IV - Considerações finais
Respeitadas as diretrizes desta Indicação, caberá à Secretaria de Estado da
Educação implementar as ações que concretizarão a presente proposta. Isto
significa, entre outras atividades, orientar professores e equipe escolar na
adequação do projeto pedagógico, quando for o caso, contemplando o ensino
religioso; determinar a forma como constará o ensino religioso nos horários da
5ª à 8ª série do ensino fundamental, assim como sua respectiva carga horária no
conjunto das séries; atribuir aula aos professores habilitados.

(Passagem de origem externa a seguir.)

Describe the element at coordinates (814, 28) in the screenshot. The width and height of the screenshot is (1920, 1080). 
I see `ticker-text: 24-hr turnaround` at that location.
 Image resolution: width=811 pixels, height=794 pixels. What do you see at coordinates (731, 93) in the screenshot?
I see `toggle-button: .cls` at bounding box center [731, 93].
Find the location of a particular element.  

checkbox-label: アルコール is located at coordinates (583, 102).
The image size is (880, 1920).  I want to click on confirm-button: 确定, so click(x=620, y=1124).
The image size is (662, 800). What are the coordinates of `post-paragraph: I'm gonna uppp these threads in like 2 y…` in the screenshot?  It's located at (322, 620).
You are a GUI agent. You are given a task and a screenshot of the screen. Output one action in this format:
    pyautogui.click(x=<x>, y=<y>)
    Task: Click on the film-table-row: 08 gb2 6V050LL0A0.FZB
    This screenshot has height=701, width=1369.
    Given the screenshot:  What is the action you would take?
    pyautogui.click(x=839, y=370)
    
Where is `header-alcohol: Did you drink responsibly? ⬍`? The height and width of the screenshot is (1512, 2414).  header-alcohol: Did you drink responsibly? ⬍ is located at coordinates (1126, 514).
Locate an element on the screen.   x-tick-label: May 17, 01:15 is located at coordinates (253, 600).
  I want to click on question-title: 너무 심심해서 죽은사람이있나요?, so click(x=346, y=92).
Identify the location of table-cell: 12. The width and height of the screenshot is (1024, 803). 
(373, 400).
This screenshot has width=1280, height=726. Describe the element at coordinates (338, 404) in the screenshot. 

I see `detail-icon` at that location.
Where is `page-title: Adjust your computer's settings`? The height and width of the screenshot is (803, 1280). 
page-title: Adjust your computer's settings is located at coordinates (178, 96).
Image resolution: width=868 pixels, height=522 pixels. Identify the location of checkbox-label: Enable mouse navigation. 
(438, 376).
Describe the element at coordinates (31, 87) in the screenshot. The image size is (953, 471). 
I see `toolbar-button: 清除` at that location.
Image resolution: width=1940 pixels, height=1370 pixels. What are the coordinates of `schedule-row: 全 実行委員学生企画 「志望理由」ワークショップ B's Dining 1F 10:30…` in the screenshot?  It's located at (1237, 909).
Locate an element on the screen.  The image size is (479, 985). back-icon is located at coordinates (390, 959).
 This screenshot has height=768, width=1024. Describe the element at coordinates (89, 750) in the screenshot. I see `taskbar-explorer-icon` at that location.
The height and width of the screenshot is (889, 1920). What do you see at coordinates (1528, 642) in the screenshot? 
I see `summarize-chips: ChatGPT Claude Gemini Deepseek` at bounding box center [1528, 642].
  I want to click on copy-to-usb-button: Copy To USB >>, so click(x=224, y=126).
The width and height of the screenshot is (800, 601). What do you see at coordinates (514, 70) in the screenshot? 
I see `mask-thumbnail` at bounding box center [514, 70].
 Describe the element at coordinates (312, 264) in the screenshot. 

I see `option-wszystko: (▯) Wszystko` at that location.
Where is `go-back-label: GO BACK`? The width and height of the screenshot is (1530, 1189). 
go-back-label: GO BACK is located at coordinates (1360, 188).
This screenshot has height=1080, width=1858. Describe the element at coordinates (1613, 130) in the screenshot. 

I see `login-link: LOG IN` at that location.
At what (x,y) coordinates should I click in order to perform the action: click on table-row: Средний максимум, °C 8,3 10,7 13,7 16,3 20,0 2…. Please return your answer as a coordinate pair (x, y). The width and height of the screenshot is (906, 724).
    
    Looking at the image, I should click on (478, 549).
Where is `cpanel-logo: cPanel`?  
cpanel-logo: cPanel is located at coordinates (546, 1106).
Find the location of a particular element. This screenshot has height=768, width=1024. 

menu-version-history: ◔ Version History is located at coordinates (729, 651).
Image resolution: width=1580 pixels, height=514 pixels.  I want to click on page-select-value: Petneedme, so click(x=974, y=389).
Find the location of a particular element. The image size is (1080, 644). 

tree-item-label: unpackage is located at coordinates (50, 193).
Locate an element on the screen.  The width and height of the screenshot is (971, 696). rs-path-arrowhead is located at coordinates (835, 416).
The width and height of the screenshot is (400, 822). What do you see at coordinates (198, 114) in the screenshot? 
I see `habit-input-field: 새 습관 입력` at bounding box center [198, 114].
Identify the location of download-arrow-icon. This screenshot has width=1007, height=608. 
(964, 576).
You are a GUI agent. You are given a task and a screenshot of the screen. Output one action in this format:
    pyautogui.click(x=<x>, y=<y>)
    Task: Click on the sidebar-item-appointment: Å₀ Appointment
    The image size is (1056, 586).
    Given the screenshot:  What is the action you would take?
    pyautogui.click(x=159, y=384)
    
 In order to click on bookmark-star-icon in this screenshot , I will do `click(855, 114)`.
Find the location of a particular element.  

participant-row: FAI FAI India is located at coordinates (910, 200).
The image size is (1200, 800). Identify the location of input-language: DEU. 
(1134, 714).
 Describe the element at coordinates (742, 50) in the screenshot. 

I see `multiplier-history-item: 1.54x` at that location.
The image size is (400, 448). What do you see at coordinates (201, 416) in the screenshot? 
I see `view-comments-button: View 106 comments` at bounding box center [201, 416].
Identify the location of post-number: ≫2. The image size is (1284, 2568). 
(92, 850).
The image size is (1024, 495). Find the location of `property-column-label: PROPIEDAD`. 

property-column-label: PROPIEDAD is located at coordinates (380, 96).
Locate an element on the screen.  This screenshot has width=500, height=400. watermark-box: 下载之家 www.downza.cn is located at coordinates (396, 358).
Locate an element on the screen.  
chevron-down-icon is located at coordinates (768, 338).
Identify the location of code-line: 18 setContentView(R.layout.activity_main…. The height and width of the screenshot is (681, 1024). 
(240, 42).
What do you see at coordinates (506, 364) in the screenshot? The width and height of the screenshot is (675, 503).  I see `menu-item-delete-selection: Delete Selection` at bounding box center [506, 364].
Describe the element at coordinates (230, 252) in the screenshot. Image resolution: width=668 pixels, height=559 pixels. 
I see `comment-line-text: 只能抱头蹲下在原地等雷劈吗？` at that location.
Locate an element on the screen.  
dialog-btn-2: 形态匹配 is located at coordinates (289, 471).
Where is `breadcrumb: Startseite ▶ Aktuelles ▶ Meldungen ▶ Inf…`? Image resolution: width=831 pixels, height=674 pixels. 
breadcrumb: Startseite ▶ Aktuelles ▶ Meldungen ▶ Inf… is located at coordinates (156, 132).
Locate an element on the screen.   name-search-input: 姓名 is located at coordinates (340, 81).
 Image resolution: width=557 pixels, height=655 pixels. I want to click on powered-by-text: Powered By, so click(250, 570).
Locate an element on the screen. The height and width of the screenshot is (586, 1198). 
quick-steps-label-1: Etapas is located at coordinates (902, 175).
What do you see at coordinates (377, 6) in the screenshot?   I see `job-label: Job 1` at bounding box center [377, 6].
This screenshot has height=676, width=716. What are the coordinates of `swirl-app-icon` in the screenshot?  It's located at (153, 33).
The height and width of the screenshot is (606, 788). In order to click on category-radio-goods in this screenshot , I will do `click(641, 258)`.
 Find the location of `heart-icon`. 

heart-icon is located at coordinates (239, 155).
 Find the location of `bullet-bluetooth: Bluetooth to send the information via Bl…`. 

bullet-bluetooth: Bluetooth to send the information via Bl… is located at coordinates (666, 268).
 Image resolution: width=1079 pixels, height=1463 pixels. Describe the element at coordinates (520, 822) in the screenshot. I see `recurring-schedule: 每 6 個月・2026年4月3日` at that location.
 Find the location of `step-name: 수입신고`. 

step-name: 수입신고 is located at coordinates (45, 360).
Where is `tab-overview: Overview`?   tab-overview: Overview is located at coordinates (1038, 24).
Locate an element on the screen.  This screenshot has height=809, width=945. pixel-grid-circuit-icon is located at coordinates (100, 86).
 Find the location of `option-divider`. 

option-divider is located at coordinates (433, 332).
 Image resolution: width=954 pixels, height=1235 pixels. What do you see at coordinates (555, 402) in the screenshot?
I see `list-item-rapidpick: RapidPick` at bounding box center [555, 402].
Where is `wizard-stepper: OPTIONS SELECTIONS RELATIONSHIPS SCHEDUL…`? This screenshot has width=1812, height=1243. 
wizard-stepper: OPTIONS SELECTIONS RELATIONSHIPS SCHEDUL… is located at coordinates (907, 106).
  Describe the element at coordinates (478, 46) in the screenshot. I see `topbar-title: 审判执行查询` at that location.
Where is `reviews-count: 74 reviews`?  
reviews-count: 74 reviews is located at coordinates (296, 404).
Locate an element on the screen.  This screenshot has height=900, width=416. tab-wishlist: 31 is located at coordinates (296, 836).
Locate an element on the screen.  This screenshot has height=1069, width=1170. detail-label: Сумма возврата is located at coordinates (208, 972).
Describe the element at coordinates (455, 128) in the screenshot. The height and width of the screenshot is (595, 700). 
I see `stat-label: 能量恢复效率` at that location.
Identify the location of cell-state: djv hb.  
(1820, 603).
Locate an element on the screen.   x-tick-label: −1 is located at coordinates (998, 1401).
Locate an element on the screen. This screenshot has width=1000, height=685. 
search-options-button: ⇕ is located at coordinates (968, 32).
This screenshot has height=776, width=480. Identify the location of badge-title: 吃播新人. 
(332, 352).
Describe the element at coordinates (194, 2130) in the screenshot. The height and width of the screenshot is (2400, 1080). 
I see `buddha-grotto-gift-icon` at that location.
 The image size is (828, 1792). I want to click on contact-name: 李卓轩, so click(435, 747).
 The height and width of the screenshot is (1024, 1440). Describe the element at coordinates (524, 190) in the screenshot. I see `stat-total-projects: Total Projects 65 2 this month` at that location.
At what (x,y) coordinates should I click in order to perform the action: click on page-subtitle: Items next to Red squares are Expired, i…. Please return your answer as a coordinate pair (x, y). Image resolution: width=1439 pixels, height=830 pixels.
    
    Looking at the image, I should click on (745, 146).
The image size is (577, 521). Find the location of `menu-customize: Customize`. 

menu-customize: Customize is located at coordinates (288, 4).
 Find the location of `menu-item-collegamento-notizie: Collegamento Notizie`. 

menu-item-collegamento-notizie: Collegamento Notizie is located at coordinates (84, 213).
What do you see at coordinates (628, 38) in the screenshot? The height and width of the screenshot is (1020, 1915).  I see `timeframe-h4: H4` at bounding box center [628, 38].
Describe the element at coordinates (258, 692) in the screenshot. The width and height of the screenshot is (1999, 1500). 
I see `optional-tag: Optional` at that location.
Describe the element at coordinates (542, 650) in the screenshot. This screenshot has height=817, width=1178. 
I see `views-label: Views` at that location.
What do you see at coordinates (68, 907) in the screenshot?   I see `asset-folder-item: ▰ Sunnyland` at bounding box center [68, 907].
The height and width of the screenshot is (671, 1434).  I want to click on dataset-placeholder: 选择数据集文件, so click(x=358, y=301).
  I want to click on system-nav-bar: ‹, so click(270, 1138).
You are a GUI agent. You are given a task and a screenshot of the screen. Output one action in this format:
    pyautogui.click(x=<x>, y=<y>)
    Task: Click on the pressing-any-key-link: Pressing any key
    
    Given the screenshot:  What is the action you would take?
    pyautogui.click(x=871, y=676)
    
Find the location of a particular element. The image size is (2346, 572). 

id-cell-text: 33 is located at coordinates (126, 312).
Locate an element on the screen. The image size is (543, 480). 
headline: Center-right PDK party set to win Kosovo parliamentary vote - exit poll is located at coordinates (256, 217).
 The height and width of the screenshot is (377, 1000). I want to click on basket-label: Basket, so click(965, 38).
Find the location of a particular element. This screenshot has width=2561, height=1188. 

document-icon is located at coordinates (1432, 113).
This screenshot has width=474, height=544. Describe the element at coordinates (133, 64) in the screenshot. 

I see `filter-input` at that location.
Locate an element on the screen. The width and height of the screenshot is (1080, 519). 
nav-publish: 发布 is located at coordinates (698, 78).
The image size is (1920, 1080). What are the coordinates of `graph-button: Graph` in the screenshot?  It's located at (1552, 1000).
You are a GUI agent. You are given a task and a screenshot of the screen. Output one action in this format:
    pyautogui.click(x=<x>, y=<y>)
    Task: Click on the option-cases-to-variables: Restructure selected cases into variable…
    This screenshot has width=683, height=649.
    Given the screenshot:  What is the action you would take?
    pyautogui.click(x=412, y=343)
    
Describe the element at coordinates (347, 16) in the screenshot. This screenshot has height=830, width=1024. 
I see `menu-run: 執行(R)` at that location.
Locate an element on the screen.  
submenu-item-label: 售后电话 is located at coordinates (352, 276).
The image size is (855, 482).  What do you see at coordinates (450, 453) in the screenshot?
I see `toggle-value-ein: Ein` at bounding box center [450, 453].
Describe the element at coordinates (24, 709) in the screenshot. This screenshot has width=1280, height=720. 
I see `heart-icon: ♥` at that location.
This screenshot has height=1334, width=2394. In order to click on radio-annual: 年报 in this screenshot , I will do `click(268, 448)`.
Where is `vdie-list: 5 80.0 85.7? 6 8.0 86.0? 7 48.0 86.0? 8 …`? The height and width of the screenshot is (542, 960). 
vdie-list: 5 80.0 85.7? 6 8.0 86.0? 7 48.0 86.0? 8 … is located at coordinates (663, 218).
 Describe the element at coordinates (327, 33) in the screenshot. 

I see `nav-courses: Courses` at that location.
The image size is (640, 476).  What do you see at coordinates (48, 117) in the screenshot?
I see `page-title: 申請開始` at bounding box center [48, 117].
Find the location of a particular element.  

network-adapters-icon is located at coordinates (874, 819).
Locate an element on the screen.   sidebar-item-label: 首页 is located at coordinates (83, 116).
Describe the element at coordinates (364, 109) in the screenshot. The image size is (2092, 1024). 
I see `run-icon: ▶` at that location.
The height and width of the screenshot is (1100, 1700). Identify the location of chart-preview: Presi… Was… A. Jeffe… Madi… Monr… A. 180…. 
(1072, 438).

Nada impede que as escolas, se a comunidade escolar assim o desejar,
disponibilizem seu espaço físico para o ensino religioso confessional, de
caráter facultativo e fora do horário regular de aulas. As atividades a serem
desenvolvidas nestes espaços ficarão a cargo de representantes das diversas
instituições religiosas na forma de trabalho voluntário. Os horários das
atividades bem como a programação deverão ser do conhecimento da Direção,
aprovados pelo Conselho de Escola e contar com a autorização expressa dos pais
para a participação de seus filhos.
Cabe ao Conselho Estadual de Educação, em atendimento ao § 2º do Artº 33 da Lei
nº 9394/96 organizar, no mês de setembro de cada ano, encontro para propor
orientações a serem implementadas no ano letivo subseqüente.
2. CONCLUSÃO
Com base nestes pressupostos, propomos o anexo Projeto de Deliberação.
São Paulo, 24 de julho de 2001.
DELIBERAÇÃO PLENÁRIA
O CONSELHO ESTADUAL DE EDUCAÇÃO aprova, por unanimidade, a presente Indicação.